As we handle more of our daily tasks online or by mobile, banking queries have struggled to match the pace of information exchange in other areas of life. Conversational AI makes it possible to offer a level of responsiveness and personalised services that aren’t financially viable to offer at scale with traditional advisors and contact centre staff.
One of the biggest challenges banks and their customers face is responsiveness, with customers often waiting in a queue for hours seeking for help. It’s such a problem that almost two-thirds (63%) of customers say they would consider switching banking providers if communications don't meet their expectations.
Regulators are also taking note of what they’ve assessed as ‘poor banking customer services’, with The Central Bank of Ireland stating it will apply pressure on banks to improve. In the UK, the FCA have noted how digitalisation improvements in origination are failing to extend to customer services, launching its new Consumer Duty act. This states that financial services providers must be able to make processes and services that are as easy to change or cancel services as it was to buy the products in the first place.

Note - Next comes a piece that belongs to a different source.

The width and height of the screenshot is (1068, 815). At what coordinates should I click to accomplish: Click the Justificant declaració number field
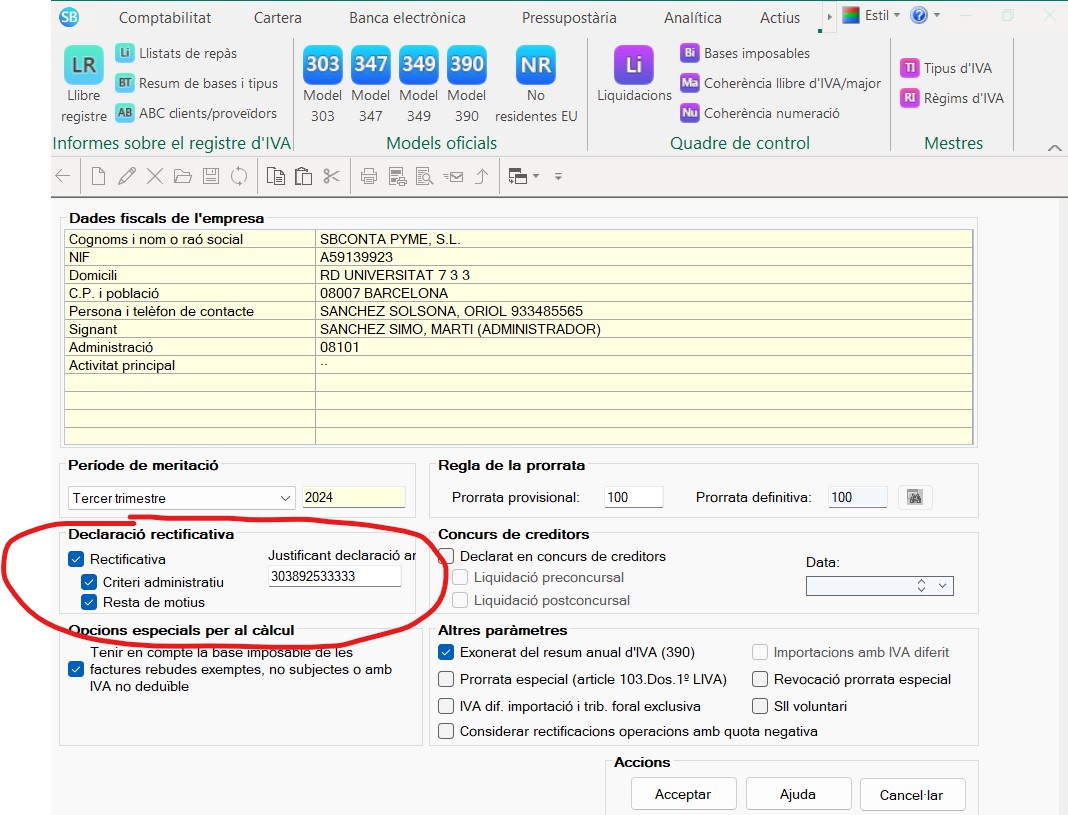pos(334,576)
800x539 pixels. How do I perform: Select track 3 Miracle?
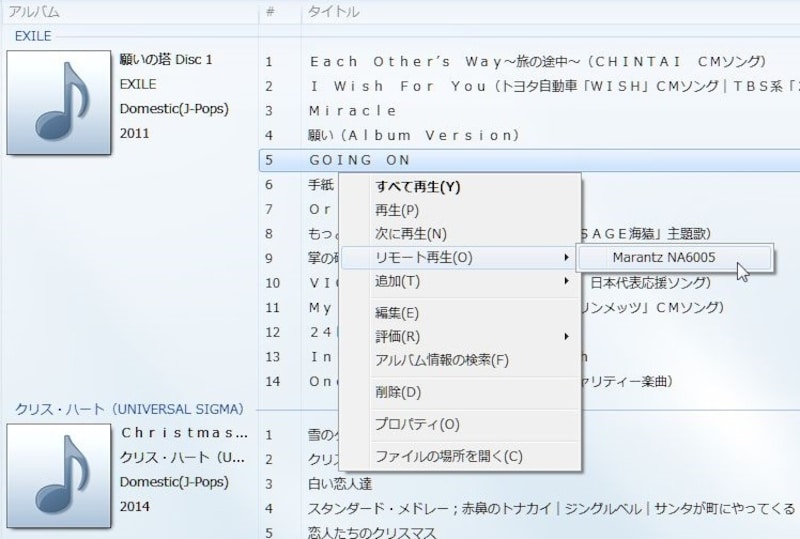pyautogui.click(x=353, y=110)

The good news is that Conversational AI technology has now matured to safely enable banks’ traditional trusted advisor relationship in new settings: whether it’s on the phone, on messaging platforms, in a secure webchat, email, or across any combination of channels. The much vaunted ‘omnichannel experience’ that has been the goal of marketers can be improved upon to serve customers, providing proactive support and guidance to customers as well as handholding when needed.
Without the valuable personal touch of an advisor, individual customers all get corralled into commodity-based processes that may or may not be directly relevant to their needs, and they feel it. Conversational AI allows you to provide tailored services.
While it would be impossible to scale up staffing to the size needed to provide a personal financial advisor whenever and wherever your customers would like help, Virtual Agents (VAs) are easily scaled and allow customers to interact with your institution in the same ways they would with any normal member of your staff. Well-implemented VAs enable customers to access self-services instantly via any channel, independent of backend system silos or normal business processes, resolving requests immediately.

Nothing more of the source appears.